Поймал на себе внимательный взгляд Стасова.

– Я что-нибудь не так?

– Бога ради! – встрепенулся старец. – Залюбовался. Хорошо говорите… Очень верно… Признаюсь, я уж давно приглядываюсь к вашим работам. Даже кое-что собираю впрок, – достал из стола папку, открыл, – пишут о вас. «Пчела», «Иллюстрация»… В «Голосе» очень толковая мелькнула заметка.

Вслух прочитал отчеркнутое место.

– «Как типист, Васнецов, бесспорно, будет одним из лучших русских художников. Типы его оригинальны, разнообразны; в них нет карикатурности или утрировки… Такие художники, как Васнецов, незаменимы были бы в этнографическом отношении. Обладая замечательными достоинствами в рисунке пером, обладая в то же время уменьем подмечать и схватывать тип во всей его оригинальности и полноте, Васнецов оказал бы, разъезжая по России, несомненные услуги этнографии. Картины его из жизни и быта народа приобрели бы, нам кажется, громадный успех…»

– Но ведь я не только это могу! Не только перышком, – вырвалось у Васнецова, серо-синие глаза его стали беспомощными.

– Вот и хорошо, что не только перышком, хотя перышко ваше, Виктор Михайлович, золотое.

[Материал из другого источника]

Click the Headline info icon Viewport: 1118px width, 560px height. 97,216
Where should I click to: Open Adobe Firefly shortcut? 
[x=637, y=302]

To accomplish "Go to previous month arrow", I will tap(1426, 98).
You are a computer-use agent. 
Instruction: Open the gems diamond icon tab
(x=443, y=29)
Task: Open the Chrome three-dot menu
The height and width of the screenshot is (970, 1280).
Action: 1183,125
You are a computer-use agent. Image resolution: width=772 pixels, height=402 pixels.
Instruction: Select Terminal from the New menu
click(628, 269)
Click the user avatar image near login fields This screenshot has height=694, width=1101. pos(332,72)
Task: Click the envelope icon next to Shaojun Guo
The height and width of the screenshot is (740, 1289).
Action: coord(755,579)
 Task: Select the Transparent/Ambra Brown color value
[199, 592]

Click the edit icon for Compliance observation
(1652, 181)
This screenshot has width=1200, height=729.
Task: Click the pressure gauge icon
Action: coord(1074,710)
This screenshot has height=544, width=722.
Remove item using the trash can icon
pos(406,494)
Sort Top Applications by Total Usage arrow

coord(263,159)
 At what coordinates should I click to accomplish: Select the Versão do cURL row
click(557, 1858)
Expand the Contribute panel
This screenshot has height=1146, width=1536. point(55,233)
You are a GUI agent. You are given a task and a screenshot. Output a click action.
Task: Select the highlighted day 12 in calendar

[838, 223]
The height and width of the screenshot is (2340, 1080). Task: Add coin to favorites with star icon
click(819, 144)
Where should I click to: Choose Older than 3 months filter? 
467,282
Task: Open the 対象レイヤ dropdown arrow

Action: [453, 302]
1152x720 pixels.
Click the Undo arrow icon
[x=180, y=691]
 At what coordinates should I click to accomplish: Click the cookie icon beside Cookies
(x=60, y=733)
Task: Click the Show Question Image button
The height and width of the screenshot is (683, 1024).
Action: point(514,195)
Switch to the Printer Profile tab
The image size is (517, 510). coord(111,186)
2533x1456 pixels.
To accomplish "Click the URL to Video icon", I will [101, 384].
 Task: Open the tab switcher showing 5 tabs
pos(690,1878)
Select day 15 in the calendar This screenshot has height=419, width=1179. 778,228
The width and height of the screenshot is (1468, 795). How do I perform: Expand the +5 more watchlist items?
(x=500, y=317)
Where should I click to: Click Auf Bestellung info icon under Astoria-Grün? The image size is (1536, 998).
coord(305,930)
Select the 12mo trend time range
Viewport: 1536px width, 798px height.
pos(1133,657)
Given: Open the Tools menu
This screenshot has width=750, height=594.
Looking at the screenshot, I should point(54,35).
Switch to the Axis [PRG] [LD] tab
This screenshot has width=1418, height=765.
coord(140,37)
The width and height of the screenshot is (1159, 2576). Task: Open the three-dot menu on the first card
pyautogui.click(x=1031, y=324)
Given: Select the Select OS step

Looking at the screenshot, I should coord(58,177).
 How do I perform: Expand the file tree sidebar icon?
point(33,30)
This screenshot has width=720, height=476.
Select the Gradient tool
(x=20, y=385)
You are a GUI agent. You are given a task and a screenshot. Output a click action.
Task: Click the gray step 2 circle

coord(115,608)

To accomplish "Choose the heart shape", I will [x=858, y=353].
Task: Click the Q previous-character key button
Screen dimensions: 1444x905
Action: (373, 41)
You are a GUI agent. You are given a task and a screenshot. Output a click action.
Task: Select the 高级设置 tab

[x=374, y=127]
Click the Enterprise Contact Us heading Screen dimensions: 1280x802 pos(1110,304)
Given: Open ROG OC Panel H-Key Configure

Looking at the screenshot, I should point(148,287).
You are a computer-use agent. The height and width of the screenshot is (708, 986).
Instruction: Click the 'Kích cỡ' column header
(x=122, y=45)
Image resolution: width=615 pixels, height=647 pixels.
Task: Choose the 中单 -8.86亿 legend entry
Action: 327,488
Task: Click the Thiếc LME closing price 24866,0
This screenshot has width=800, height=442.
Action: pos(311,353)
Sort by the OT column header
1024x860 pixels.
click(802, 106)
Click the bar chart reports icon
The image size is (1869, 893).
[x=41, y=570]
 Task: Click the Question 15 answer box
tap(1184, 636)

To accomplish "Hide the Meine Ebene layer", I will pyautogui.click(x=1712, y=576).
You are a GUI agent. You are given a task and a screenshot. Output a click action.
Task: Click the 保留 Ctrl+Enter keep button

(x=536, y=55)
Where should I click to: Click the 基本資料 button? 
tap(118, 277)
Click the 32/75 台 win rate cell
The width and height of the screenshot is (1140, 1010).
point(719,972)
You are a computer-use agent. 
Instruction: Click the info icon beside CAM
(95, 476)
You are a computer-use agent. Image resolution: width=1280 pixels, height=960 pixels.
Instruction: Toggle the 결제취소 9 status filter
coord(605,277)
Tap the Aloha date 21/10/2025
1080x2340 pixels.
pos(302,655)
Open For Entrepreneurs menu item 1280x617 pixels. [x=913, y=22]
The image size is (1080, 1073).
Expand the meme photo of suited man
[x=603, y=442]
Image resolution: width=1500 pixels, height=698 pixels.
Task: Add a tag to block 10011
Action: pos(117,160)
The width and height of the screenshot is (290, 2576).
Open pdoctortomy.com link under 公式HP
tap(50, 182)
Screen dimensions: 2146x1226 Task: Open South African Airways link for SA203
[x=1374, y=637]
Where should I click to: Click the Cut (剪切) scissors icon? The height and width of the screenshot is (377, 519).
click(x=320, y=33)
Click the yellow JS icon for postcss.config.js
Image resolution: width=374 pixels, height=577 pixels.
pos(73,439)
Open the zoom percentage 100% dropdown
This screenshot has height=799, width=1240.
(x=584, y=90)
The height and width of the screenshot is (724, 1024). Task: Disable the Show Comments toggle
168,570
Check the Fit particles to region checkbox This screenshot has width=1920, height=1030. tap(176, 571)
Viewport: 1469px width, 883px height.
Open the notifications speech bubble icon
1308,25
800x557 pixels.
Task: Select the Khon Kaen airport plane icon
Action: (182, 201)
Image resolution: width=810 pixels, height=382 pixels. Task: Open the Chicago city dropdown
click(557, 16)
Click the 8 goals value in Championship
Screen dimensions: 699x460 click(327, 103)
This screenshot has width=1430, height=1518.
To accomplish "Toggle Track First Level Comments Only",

Стасов преувеличивал, но верно было то, что работа для журналов и газет из-за куска хлеба сделала имя Васнецова известным. Другое дело, что ему уже обидно было слыть одним из лучших «резальщиков деревяшек».

На выставку передвижников у него приняли сразу две картины: «Лавочка лубочных картинок» («Книжная лавочка») и «С квартиры на квартиру».

«Лавочка» была всего лишь колоритной бытовой сценой русской жизни, своего рода этнография. Среди покупателей мужик-плотник, приобретающий для дома, в подарок семье и себе, яркий лубок. Старик с посохом и с мальчиком. Видно, народный мудрец и грамотей. Перст его указует на какую-то более важную книгу, более полезную для мужика. У мальчика в руках узелок и книжица. Лицо его Виктор Михайлович списал с Аполлинария. Мальчик, по сравнению с двумя оборванцами в левом углу картины, ухоженный. Он поглядывает на уличную вольницу без особого любопытства, но все-таки поглядывает. А те увлечены не только картинкой, но и текстом. Мальчишка постарше, водя пальцем по строчкам, пытается прочитать что-то очень для них обоих интересное.

За стариком две женщины. Одна совсем уже пожилая. Эти пришли купить богоспасительное. Торговец лицом простоват, из мужиков, но уже и толст, и картуз на нем новехонький.